Cataluña: de plebiscitos e ilegalidades

Miércoles 25 de febrero de 2015

Por unanimidad, el Tribunal Constitucional declaraba ayer la ilegalidad de la consulta del 9-N, así como parte de la Ley de Consultas del Govern. En su momento, la Sala de lo Contencioso Administrativo del Tribunal Supremo confirmaba la negativa a suspender de manera cautelar el acuerdo del Consejo de Ministros que impugnaba ante el TC dicha consulta; además, el propio Constitucional ya se habría pronunciado con anterioridad en este sentido dos veces.

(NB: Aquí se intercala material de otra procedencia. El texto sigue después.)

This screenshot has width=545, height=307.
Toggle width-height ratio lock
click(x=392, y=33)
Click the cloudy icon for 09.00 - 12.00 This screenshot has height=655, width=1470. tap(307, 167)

Desde Bruselas ya han manifestado reiteradamente que si Cataluña decide salir de España lo haría también de Europa, el euro y una buena cantidad de tratados internacionales. Los argumentos son tan contundentes como numerosos y, sin embargo, no parecen causar efecto alguno en el nacionalismo catalán. Nadie de CiU salió ayer a decir públicamente que se rendían ante la evidencia jurídica; antes al contrario, desde Esquerra se limitaron a incidir en el carácter plebiscitario de la próxima cita electoral autonómica, sin hacer ninguna mención al acatamiento de las resoluciones judiciales.

¿Qué más tiene que pasar para que Artur Mas se dé cuenta de que está sumiendo a Cataluña en un despropósito sin parangón? CiU se ha dejado fagocitar definitivamente por una Esquerra que le superaría como partido más votado si hoy hubiese elecciones autonómicas en Cataluña. Y Rajoy, por su parte, sigue parapetándose tras los tribunales para que sean éstos quienes le resuelvan la papeleta. Ya va siendo hora de que empiece a hacer política en vez de dejarlo todo en manos de los jueces.